▸ **Excerpt to read**
↓↓↓

Hypothetical Case Studies
[0052] Our first case study is to examine a large telco or wireless
company. For the purposes of our study, let's use AT&T
wireless. AT&T wireless sells cell phones. Most of the sales
are basic plans, say for example, $29.95 per month. Where AT&T
makes all its money however, is on the high-margin items, for
example cell phones which allow users to search the Internet, get
e-mails, take and send images and videos, download music, etc.
AT&T might therefore decide to use the system described herein
to provide targeted ads. So for example, the user who has recently
searched their email might see an ad for AT&T's e-mail phones.
If the user clicks on images (on their desktop and/or on a Web
site), the user might see an ad for AT&T's picture phones.
Similarly, the video content/category can suggest ads for AT&T
video capability and music searches can be related to ads for
phones which have MP3 capability. If the user's contacts is open,
or recently searched, the system might show phones which allow
users to download their Outlook contacts. Both the web and my web
pages categories could show phones which are Internet enabled.
Other searching might not map well to AT&T's products. For
these categories, AT&T might decide to fall back on information
gathered from public searching, and if no results are available
from the contracted ad server, to display a generic ad for the
company or one of its products.
[0053] Our second case study involves a portal with many millions
of users from all different backgrounds who are completely
heterogeneous. This portal might decide to always use the Privacy
First relevancy algorithm across all content categories, and never
to use vertical ads. Or the portal might decide to first try
Privacy First, and then fall back on vertical ads, which are
reflections of its own advertisers. Of course as described above,
the portal is then free to select ads which best fit the CDS
content categories. The portal might also decide to have Privacy
First relevancy algorithm ads in some categories, and content
category ads in others.
[0054] The net result is that CDS with Privacy First offers our
distribution partners a fresh, new, flexible, dynamic, and unique
way of monetizing private content search traffic, keeping their
brand in front of their users, and maintaining control of their own
traffic. With its industry leading privacy policies, we are
confident that customized, branded version of CDS will be viewed
very favorably by our distribution partner's customers.
Local Relevancy Engine
[0055] The local relevancy engine is a system which allows the
monetization of downloaded programs and/or Web sites while
maintaining absolute privacy and security. It uses only information
knowingly sent over the internet by the user. No other information
is tracked or recorded. There is a strong separation between
"public" terms and "private" terms. Public terms, as discussed, are
terms which are already public, like search terms used in internet
search engines. Private terms are anything that is used on the
local desktop which has not been used publicly.
[0056] It should be noted that "what is" and "what is not" private
is a matter of policy not technology. At the software level, the
technology that allows one to get "public" information is the same
as that used to get "private" information.
[0057] As a matter of policy "public" terms are atomic, that is
that they should not be broken into smaller queries. For example
"ford mustang GT" should not be reduced to "ford mustang" unless
the user has already used the search term "ford mustang." However,
if the term "ford mustang" has been used as well as "ford mustang
GT," it is reasonable to use "ford mustang" when appropriate.

↑↑↑

▸ **Problem statement**
Reproduce word for word the section of the passage on targeted ads and privacy that begins with the words "[0053] Our second" and ends with "ads in others.".

▸ **Information provided**
↓↓↓

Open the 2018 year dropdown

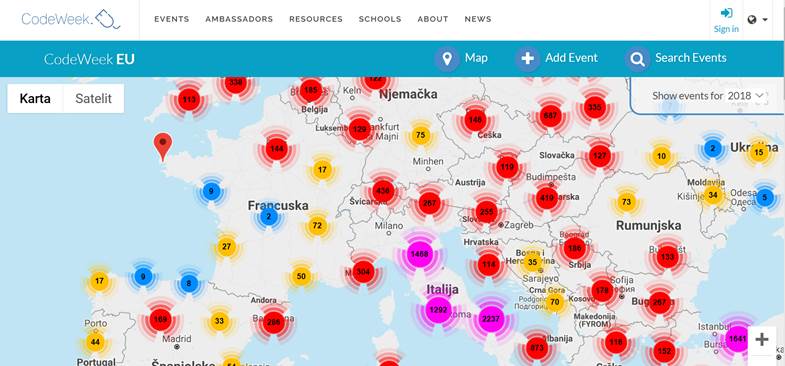coord(746,95)

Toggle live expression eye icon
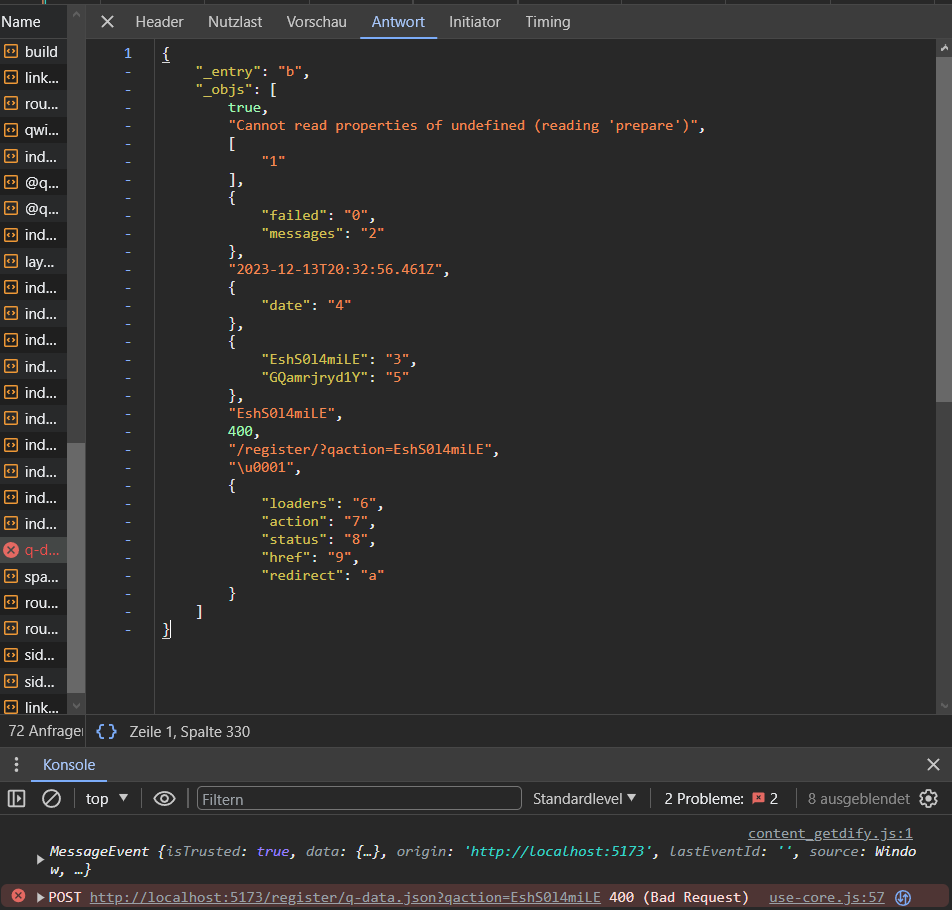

↑↑↑

▸ **Result below**
[0053] Our second case study involves a portal with many millions
of users from all different backgrounds who are completely
heterogeneous. This portal might decide to always use the Privacy
First relevancy algorithm across all content categories, and never
to use vertical ads. Or the portal might decide to first try
Privacy First, and then fall back on vertical ads, which are
reflections of its own advertisers. Of course as described above,
the portal is then free to select ads which best fit the CDS
content categories. The portal might also decide to have Privacy
First relevancy algorithm ads in some categories, and content
category ads in others.